(DESCRIPTION OF THE TASK) Each of the entries should be retyped precisely as it appears.

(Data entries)
════════

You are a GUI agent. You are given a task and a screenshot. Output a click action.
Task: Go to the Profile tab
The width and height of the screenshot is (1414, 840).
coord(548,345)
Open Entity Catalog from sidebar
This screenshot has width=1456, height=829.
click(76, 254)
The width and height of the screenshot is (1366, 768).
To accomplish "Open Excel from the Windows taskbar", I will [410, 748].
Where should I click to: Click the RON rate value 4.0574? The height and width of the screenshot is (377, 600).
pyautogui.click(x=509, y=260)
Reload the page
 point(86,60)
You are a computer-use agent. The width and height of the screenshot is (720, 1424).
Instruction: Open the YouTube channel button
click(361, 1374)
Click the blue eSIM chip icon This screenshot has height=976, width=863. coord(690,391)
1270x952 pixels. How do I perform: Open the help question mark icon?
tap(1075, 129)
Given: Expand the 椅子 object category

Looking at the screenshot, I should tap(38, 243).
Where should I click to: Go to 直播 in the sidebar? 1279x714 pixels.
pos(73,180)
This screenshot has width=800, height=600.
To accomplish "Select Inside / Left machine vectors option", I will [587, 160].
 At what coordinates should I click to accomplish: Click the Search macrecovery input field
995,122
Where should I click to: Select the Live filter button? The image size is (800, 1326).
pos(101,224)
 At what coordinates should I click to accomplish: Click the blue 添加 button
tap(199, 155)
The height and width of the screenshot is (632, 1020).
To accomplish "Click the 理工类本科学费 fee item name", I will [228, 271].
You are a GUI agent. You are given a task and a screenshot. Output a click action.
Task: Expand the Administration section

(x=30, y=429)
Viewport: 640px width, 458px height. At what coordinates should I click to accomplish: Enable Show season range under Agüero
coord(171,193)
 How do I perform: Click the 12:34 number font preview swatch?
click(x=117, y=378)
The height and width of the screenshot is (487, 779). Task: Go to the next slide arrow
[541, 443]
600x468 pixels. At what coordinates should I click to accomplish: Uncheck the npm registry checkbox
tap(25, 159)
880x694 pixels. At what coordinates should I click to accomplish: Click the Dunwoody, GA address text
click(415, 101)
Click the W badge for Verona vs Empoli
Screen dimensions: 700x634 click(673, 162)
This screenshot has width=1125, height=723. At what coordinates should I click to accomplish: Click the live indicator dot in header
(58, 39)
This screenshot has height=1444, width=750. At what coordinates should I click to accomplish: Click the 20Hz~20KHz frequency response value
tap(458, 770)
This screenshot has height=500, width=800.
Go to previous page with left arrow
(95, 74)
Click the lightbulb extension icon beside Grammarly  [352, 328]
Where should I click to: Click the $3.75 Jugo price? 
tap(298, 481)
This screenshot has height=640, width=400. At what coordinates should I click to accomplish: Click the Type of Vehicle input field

════════

(WORKED SOLUTION)
You are a GUI agent. You are given a task and a screenshot. Output a click action.
Task: Go to the Profile tab
The width and height of the screenshot is (1414, 840).
coord(548,345)
Open Entity Catalog from sidebar
This screenshot has width=1456, height=829.
click(76, 254)
The width and height of the screenshot is (1366, 768).
To accomplish "Open Excel from the Windows taskbar", I will [410, 748].
Where should I click to: Click the RON rate value 4.0574? The height and width of the screenshot is (377, 600).
pyautogui.click(x=509, y=260)
Reload the page
 point(86,60)
You are a computer-use agent. The width and height of the screenshot is (720, 1424).
Instruction: Open the YouTube channel button
click(361, 1374)
Click the blue eSIM chip icon This screenshot has height=976, width=863. coord(690,391)
1270x952 pixels. How do I perform: Open the help question mark icon?
tap(1075, 129)
Given: Expand the 椅子 object category

Looking at the screenshot, I should tap(38, 243).
Where should I click to: Go to 直播 in the sidebar? 1279x714 pixels.
pos(73,180)
This screenshot has width=800, height=600.
To accomplish "Select Inside / Left machine vectors option", I will [587, 160].
 At what coordinates should I click to accomplish: Click the Search macrecovery input field
995,122
Where should I click to: Select the Live filter button? The image size is (800, 1326).
pos(101,224)
 At what coordinates should I click to accomplish: Click the blue 添加 button
tap(199, 155)
The height and width of the screenshot is (632, 1020).
To accomplish "Click the 理工类本科学费 fee item name", I will [228, 271].
You are a GUI agent. You are given a task and a screenshot. Output a click action.
Task: Expand the Administration section

(x=30, y=429)
Viewport: 640px width, 458px height. At what coordinates should I click to accomplish: Enable Show season range under Agüero
coord(171,193)
 How do I perform: Click the 12:34 number font preview swatch?
click(x=117, y=378)
The height and width of the screenshot is (487, 779). Task: Go to the next slide arrow
[541, 443]
600x468 pixels. At what coordinates should I click to accomplish: Uncheck the npm registry checkbox
tap(25, 159)
880x694 pixels. At what coordinates should I click to accomplish: Click the Dunwoody, GA address text
click(415, 101)
Click the W badge for Verona vs Empoli
Screen dimensions: 700x634 click(673, 162)
This screenshot has width=1125, height=723. At what coordinates should I click to accomplish: Click the live indicator dot in header
(58, 39)
This screenshot has height=1444, width=750. At what coordinates should I click to accomplish: Click the 20Hz~20KHz frequency response value
tap(458, 770)
This screenshot has height=500, width=800.
Go to previous page with left arrow
(95, 74)
Click the lightbulb extension icon beside Grammarly  [352, 328]
Where should I click to: Click the $3.75 Jugo price? 
tap(298, 481)
This screenshot has height=640, width=400. At what coordinates should I click to accomplish: Click the Type of Vehicle input field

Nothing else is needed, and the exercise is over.